Balão cai em apartamento e fere moradora

Rio - Um balão caiu ontem de madrugada dentro de um apartamento em Copacabana e feriu uma mulher. A massoterapeuta Flávia Regina Nunes Pedro Brandão, 34, sofreu queimaduras nas mãos e na barriga enquanto dormia. A cangalha com fogos explodiu sobre ela. O balão de 1,20 metro ficou preso à janela de Flávia e pegou fogo, no 10º andar do prédio 441 da Avenida Nossa Senhora de Copacabana.

O marido, os três filhos e a sobrinha da massoterapeuta não se feriram e conseguiram apagar as chamas antes da chegada dos bombeiros, às 5h, impedindo um acidente ainda mais grave. A explosão pôde ser ouvida num raio de 500 metros. Assustados, vizinhos pensaram se tratar de confronto entre traficantes de favelas da região.

“Acordamos com aquele estrondo e vi minha mãe ensangüentada. A sorte é que meu pai apagou o fogo com a toalha, senão poderíamos estar todos muito feridos, sobretudo meu irmão de 5 anos”, lembrou a estudante Fernanda Nunes Brandão, 16.

BALÃO MAL TERIA SUBIDO

A massoterapeuta foi levada por policiais do 19º BPM (Copacabana) para o Hospital Miguel Couto, no Leblon. De lá, ela seguiu para uma clínica particular na Tijuca. “Estou com muita dor. É um crime. Você está em casa, um local que você acha ser seguro, e acorda de noite com uma bomba explodindo em você”, disse Flávia, que está com dificuldades para ouvir devido à explosão.

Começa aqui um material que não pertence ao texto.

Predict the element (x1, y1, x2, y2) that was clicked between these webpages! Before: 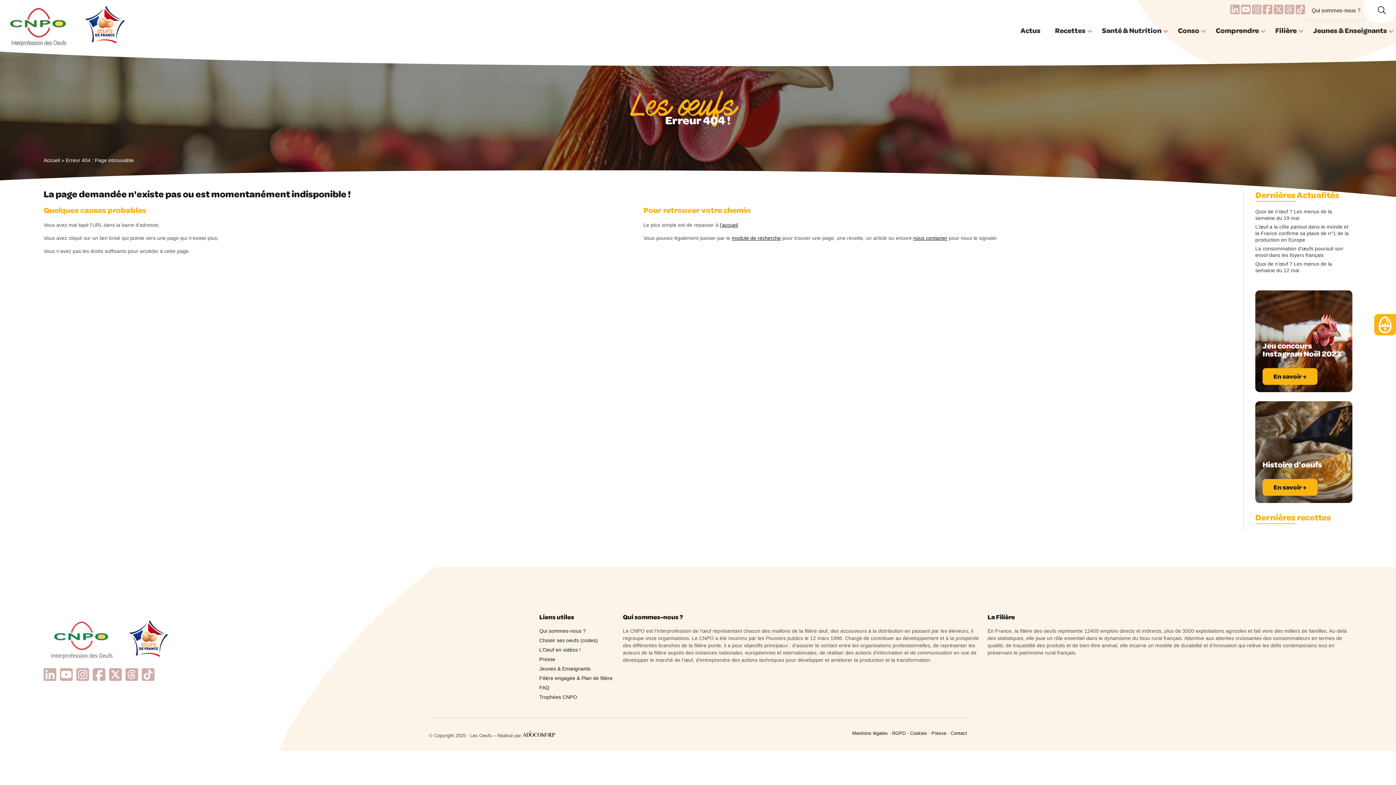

Bombeiros de Copacabana encontraram o balão preso a um ar-condicionado no 9º andar. Ele era pesado e deve ter caído logo após ser posto no ar. “Devem ter soltado de algum prédio aqui. É um absurdo. Os responsáveis têm ser presos”, afirmou a cunhada da vítima, a também massoterapeuta Danuse Rosa de Lima, 35.

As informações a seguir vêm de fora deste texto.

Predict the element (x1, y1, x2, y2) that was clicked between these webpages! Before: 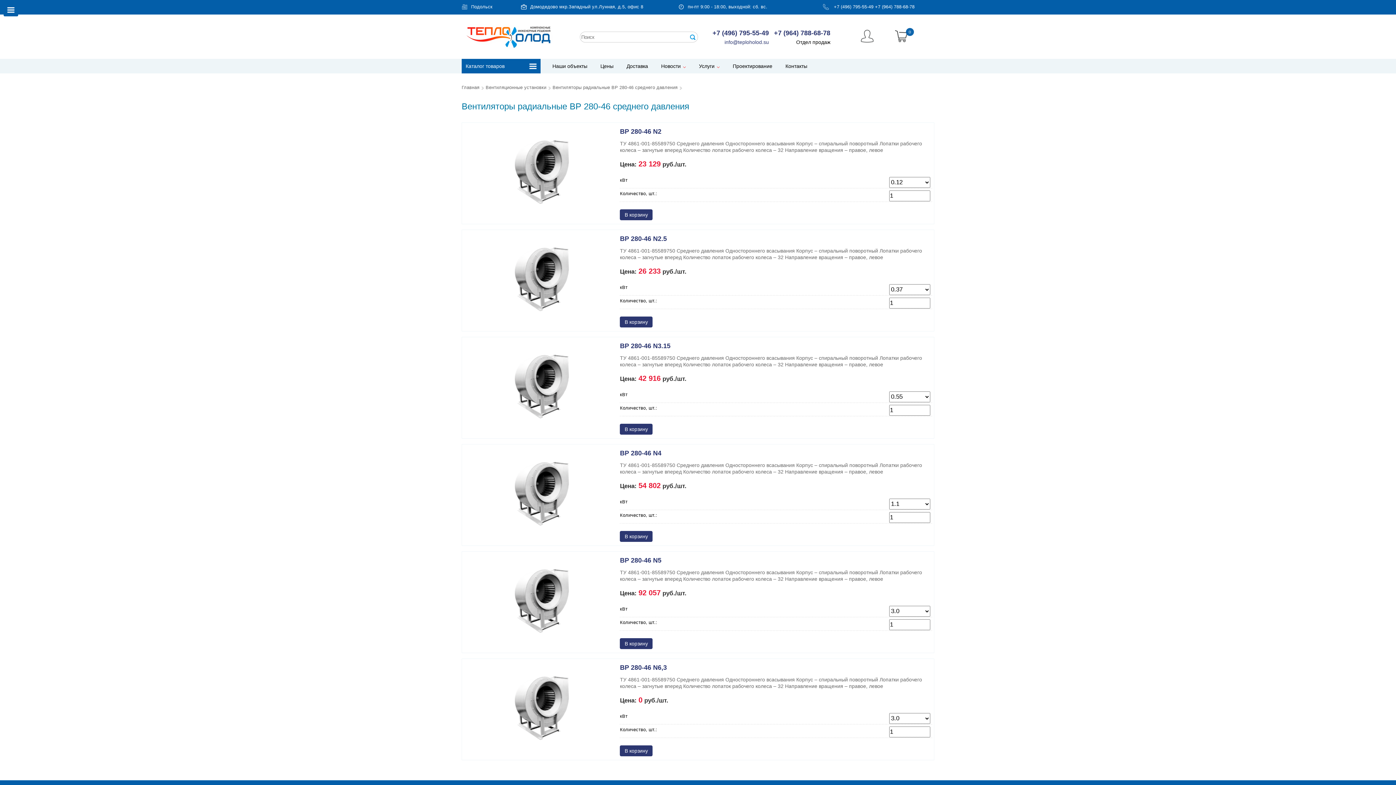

Policiais da 12ª DP (Copa) tentam achar quem o soltou. Culpados responderão por crime ambiental, lesão corporal culposa e incêndio sem intenção e podem e pegar até seis anos de prisão.

QUEDA EM VIADUTO QUASE PROVOCA TRAGÉDIA

Os balões representam perigo até no trânsito. Dia 25, um modelo grande caiu sobre o viaduto que liga a Rua Pinheiro Machado ao Túnel Santa Bárbara, em Laranjeiras, e quase provocou uma tragédia. “Dois jovens pararam o carro onde estavam e atravessaram a pista correndo para pegar o balão. Quase foram atropelados por um ônibus”, relembra o analista de sistemas Paulo César Bastos, 48 anos, que fotografou a cena da janela de seu apartamento. “Aos domingos, isso é comum por aqui”, conta.

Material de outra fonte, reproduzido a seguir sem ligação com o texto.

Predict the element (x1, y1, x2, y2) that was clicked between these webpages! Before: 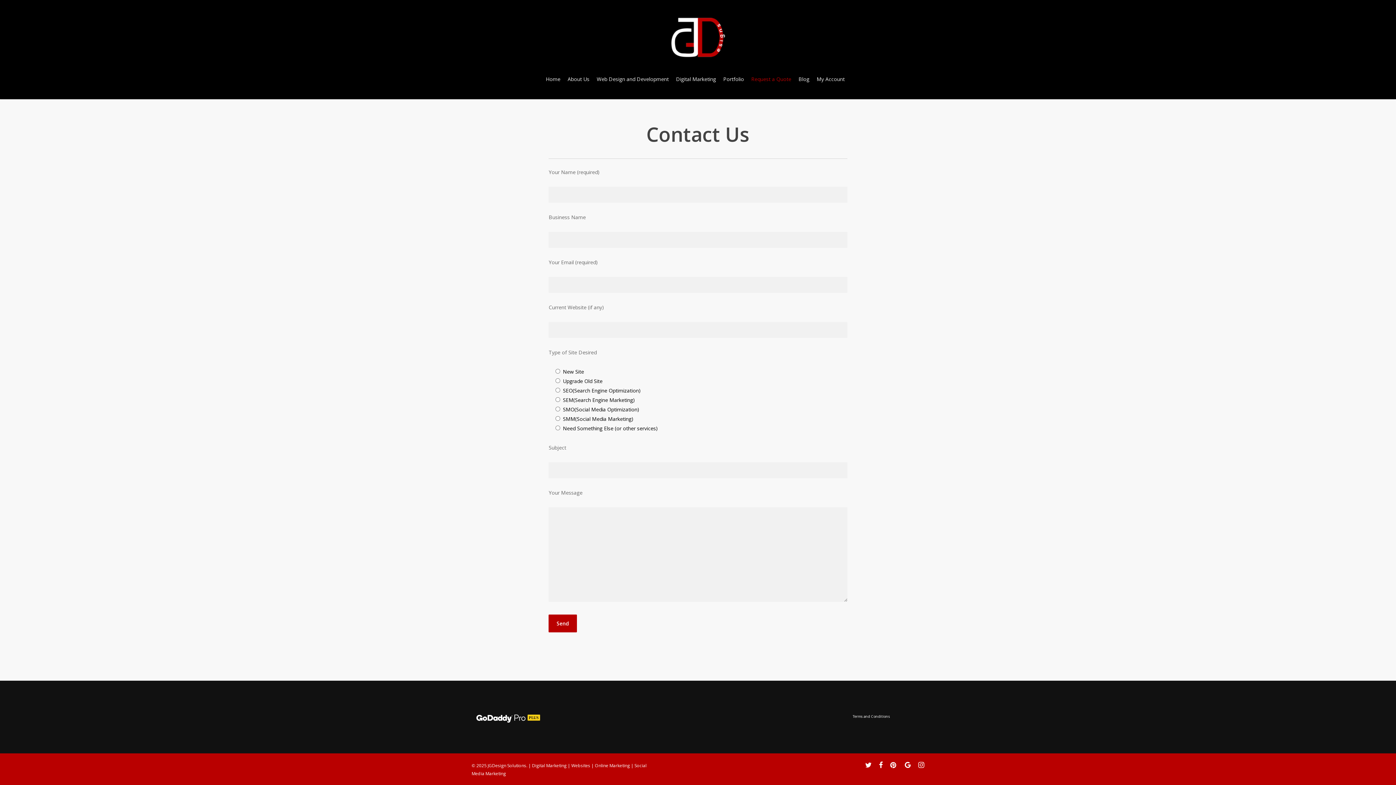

Bombeiros mantêm seu avião de combate em alerta nos fins de semana para impedir que balões caiam nas matas, como aconteceu semana passada no Morro Dois Irmãos. O Disque-Denúncia (2253-1177) recebeu em maio 120 queixas sobre baloeiros. No período, 56 balões foram apreendidos. Informações que levarem a apreensão ou prisão poderão valer até R$ 1 mil. Balões já causaram 500 dos cerca de 2.000 incêndios em vegetação só este ano.